##### Entries provided #####

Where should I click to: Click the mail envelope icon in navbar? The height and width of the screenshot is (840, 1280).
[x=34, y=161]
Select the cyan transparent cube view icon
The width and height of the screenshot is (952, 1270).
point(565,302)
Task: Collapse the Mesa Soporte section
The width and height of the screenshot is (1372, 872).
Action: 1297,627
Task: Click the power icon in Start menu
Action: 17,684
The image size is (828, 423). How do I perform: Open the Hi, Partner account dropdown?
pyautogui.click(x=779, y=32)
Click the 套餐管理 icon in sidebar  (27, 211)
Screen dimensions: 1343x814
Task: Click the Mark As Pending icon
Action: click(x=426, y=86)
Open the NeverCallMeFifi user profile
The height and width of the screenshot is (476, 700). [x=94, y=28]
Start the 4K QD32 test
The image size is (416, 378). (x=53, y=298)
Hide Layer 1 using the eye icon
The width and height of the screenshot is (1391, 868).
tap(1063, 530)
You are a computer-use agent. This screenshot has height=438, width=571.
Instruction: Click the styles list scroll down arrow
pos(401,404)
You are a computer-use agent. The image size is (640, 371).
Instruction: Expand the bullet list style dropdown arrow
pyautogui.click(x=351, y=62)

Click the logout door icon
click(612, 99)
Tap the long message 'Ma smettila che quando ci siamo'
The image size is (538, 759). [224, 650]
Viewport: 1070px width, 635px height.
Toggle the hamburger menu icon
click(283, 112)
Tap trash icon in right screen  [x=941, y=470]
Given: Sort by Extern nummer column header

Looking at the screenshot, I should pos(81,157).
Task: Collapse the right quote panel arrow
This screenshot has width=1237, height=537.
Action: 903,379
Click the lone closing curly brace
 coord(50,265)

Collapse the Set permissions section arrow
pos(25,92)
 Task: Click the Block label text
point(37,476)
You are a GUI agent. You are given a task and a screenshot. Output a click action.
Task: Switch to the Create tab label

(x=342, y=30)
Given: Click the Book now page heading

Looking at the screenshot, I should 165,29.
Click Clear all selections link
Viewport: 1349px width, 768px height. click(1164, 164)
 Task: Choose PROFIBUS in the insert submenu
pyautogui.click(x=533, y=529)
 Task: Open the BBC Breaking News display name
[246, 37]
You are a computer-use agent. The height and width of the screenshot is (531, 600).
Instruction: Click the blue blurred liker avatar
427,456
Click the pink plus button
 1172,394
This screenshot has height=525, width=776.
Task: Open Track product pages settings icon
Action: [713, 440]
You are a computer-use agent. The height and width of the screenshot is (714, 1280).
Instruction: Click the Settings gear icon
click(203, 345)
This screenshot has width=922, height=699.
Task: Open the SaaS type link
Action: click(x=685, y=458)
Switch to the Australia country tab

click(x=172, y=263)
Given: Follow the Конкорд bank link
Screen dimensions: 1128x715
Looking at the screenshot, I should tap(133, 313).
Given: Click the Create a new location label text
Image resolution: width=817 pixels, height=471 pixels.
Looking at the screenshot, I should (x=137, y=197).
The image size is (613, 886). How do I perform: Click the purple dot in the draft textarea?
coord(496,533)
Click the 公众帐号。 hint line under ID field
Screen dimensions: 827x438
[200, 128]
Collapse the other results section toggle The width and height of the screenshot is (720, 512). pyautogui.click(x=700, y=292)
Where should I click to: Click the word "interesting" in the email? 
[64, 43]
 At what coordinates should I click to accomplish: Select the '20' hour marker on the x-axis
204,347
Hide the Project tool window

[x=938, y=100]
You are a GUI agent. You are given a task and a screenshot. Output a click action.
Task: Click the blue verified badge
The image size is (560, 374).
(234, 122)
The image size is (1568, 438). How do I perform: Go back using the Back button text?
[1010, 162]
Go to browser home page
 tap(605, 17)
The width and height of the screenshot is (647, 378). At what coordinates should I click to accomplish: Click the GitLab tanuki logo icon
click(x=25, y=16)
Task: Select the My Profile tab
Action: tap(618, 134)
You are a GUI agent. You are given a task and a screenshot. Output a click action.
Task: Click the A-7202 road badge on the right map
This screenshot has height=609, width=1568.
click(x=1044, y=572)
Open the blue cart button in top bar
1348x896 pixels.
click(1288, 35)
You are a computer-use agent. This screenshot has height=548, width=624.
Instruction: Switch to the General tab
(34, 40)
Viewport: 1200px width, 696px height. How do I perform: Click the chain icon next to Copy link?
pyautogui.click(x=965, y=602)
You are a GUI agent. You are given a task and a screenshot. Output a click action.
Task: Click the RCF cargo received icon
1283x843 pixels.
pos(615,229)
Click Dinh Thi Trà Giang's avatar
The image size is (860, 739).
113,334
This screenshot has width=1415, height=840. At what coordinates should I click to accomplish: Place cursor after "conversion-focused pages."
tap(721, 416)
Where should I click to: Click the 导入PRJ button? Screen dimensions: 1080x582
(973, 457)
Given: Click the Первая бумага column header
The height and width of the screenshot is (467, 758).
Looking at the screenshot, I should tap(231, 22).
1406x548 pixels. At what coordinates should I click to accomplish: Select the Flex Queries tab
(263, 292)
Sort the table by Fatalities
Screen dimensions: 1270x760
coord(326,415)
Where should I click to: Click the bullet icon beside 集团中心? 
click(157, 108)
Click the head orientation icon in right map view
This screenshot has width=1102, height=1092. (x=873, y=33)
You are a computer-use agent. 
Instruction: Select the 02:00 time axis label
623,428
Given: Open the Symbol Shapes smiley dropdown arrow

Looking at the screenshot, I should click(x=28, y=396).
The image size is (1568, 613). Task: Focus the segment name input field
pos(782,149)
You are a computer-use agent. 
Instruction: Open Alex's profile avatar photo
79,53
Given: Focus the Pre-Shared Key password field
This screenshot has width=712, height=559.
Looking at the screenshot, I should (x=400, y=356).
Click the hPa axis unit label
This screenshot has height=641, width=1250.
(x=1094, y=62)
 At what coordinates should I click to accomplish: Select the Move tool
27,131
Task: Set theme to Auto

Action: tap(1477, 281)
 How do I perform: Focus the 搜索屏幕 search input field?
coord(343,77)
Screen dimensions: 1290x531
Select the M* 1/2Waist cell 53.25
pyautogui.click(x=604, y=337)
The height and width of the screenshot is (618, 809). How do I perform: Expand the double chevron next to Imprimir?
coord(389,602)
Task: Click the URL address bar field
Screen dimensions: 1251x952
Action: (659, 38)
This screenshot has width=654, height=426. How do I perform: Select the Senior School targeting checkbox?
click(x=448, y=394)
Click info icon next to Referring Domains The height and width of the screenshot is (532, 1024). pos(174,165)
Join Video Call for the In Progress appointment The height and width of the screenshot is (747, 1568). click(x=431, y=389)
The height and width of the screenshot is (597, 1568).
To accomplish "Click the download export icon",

#####

> **What you need to do**
Once the records are read, print each of them exactly as written.

> **Solution**
Where should I click to: Click the mail envelope icon in navbar? The height and width of the screenshot is (840, 1280).
[x=34, y=161]
Select the cyan transparent cube view icon
The width and height of the screenshot is (952, 1270).
point(565,302)
Task: Collapse the Mesa Soporte section
The width and height of the screenshot is (1372, 872).
Action: 1297,627
Task: Click the power icon in Start menu
Action: 17,684
The image size is (828, 423). How do I perform: Open the Hi, Partner account dropdown?
pyautogui.click(x=779, y=32)
Click the 套餐管理 icon in sidebar  (27, 211)
Screen dimensions: 1343x814
Task: Click the Mark As Pending icon
Action: click(x=426, y=86)
Open the NeverCallMeFifi user profile
The height and width of the screenshot is (476, 700). [x=94, y=28]
Start the 4K QD32 test
The image size is (416, 378). (x=53, y=298)
Hide Layer 1 using the eye icon
The width and height of the screenshot is (1391, 868).
tap(1063, 530)
You are a computer-use agent. This screenshot has height=438, width=571.
Instruction: Click the styles list scroll down arrow
pos(401,404)
You are a computer-use agent. The image size is (640, 371).
Instruction: Expand the bullet list style dropdown arrow
pyautogui.click(x=351, y=62)

Click the logout door icon
click(612, 99)
Tap the long message 'Ma smettila che quando ci siamo'
The image size is (538, 759). [224, 650]
Viewport: 1070px width, 635px height.
Toggle the hamburger menu icon
click(283, 112)
Tap trash icon in right screen  [x=941, y=470]
Given: Sort by Extern nummer column header

Looking at the screenshot, I should pos(81,157).
Task: Collapse the right quote panel arrow
This screenshot has width=1237, height=537.
Action: 903,379
Click the lone closing curly brace
 coord(50,265)

Collapse the Set permissions section arrow
pos(25,92)
 Task: Click the Block label text
point(37,476)
You are a GUI agent. You are given a task and a screenshot. Output a click action.
Task: Switch to the Create tab label

(x=342, y=30)
Given: Click the Book now page heading

Looking at the screenshot, I should 165,29.
Click Clear all selections link
Viewport: 1349px width, 768px height. click(1164, 164)
 Task: Choose PROFIBUS in the insert submenu
pyautogui.click(x=533, y=529)
 Task: Open the BBC Breaking News display name
[246, 37]
You are a computer-use agent. The height and width of the screenshot is (531, 600).
Instruction: Click the blue blurred liker avatar
427,456
Click the pink plus button
 1172,394
This screenshot has height=525, width=776.
Task: Open Track product pages settings icon
Action: [713, 440]
You are a computer-use agent. The height and width of the screenshot is (714, 1280).
Instruction: Click the Settings gear icon
click(203, 345)
This screenshot has width=922, height=699.
Task: Open the SaaS type link
Action: click(x=685, y=458)
Switch to the Australia country tab

click(x=172, y=263)
Given: Follow the Конкорд bank link
Screen dimensions: 1128x715
Looking at the screenshot, I should tap(133, 313).
Given: Click the Create a new location label text
Image resolution: width=817 pixels, height=471 pixels.
Looking at the screenshot, I should (x=137, y=197).
The image size is (613, 886). How do I perform: Click the purple dot in the draft textarea?
coord(496,533)
Click the 公众帐号。 hint line under ID field
Screen dimensions: 827x438
[200, 128]
Collapse the other results section toggle The width and height of the screenshot is (720, 512). pyautogui.click(x=700, y=292)
Where should I click to: Click the word "interesting" in the email? 
[64, 43]
 At what coordinates should I click to accomplish: Select the '20' hour marker on the x-axis
204,347
Hide the Project tool window

[x=938, y=100]
You are a GUI agent. You are given a task and a screenshot. Output a click action.
Task: Click the blue verified badge
The image size is (560, 374).
(234, 122)
The image size is (1568, 438). How do I perform: Go back using the Back button text?
[1010, 162]
Go to browser home page
 tap(605, 17)
The width and height of the screenshot is (647, 378). At what coordinates should I click to accomplish: Click the GitLab tanuki logo icon
click(x=25, y=16)
Task: Select the My Profile tab
Action: tap(618, 134)
You are a GUI agent. You are given a task and a screenshot. Output a click action.
Task: Click the A-7202 road badge on the right map
This screenshot has height=609, width=1568.
click(x=1044, y=572)
Open the blue cart button in top bar
1348x896 pixels.
click(1288, 35)
You are a computer-use agent. This screenshot has height=548, width=624.
Instruction: Switch to the General tab
(34, 40)
Viewport: 1200px width, 696px height. How do I perform: Click the chain icon next to Copy link?
pyautogui.click(x=965, y=602)
You are a GUI agent. You are given a task and a screenshot. Output a click action.
Task: Click the RCF cargo received icon
1283x843 pixels.
pos(615,229)
Click Dinh Thi Trà Giang's avatar
The image size is (860, 739).
113,334
This screenshot has width=1415, height=840. At what coordinates should I click to accomplish: Place cursor after "conversion-focused pages."
tap(721, 416)
Where should I click to: Click the 导入PRJ button? Screen dimensions: 1080x582
(973, 457)
Given: Click the Первая бумага column header
The height and width of the screenshot is (467, 758).
Looking at the screenshot, I should tap(231, 22).
1406x548 pixels. At what coordinates should I click to accomplish: Select the Flex Queries tab
(263, 292)
Sort the table by Fatalities
Screen dimensions: 1270x760
coord(326,415)
Where should I click to: Click the bullet icon beside 集团中心? 
click(157, 108)
Click the head orientation icon in right map view
This screenshot has width=1102, height=1092. (x=873, y=33)
You are a computer-use agent. 
Instruction: Select the 02:00 time axis label
623,428
Given: Open the Symbol Shapes smiley dropdown arrow

Looking at the screenshot, I should click(x=28, y=396).
The image size is (1568, 613). Task: Focus the segment name input field
pos(782,149)
You are a computer-use agent. 
Instruction: Open Alex's profile avatar photo
79,53
Given: Focus the Pre-Shared Key password field
This screenshot has width=712, height=559.
Looking at the screenshot, I should (x=400, y=356).
Click the hPa axis unit label
This screenshot has height=641, width=1250.
(x=1094, y=62)
 At what coordinates should I click to accomplish: Select the Move tool
27,131
Task: Set theme to Auto

Action: tap(1477, 281)
 How do I perform: Focus the 搜索屏幕 search input field?
coord(343,77)
Screen dimensions: 1290x531
Select the M* 1/2Waist cell 53.25
pyautogui.click(x=604, y=337)
The height and width of the screenshot is (618, 809). How do I perform: Expand the double chevron next to Imprimir?
coord(389,602)
Task: Click the URL address bar field
Screen dimensions: 1251x952
Action: (659, 38)
This screenshot has width=654, height=426. How do I perform: Select the Senior School targeting checkbox?
click(x=448, y=394)
Click info icon next to Referring Domains The height and width of the screenshot is (532, 1024). pos(174,165)
Join Video Call for the In Progress appointment The height and width of the screenshot is (747, 1568). click(x=431, y=389)
The height and width of the screenshot is (597, 1568).
To accomplish "Click the download export icon",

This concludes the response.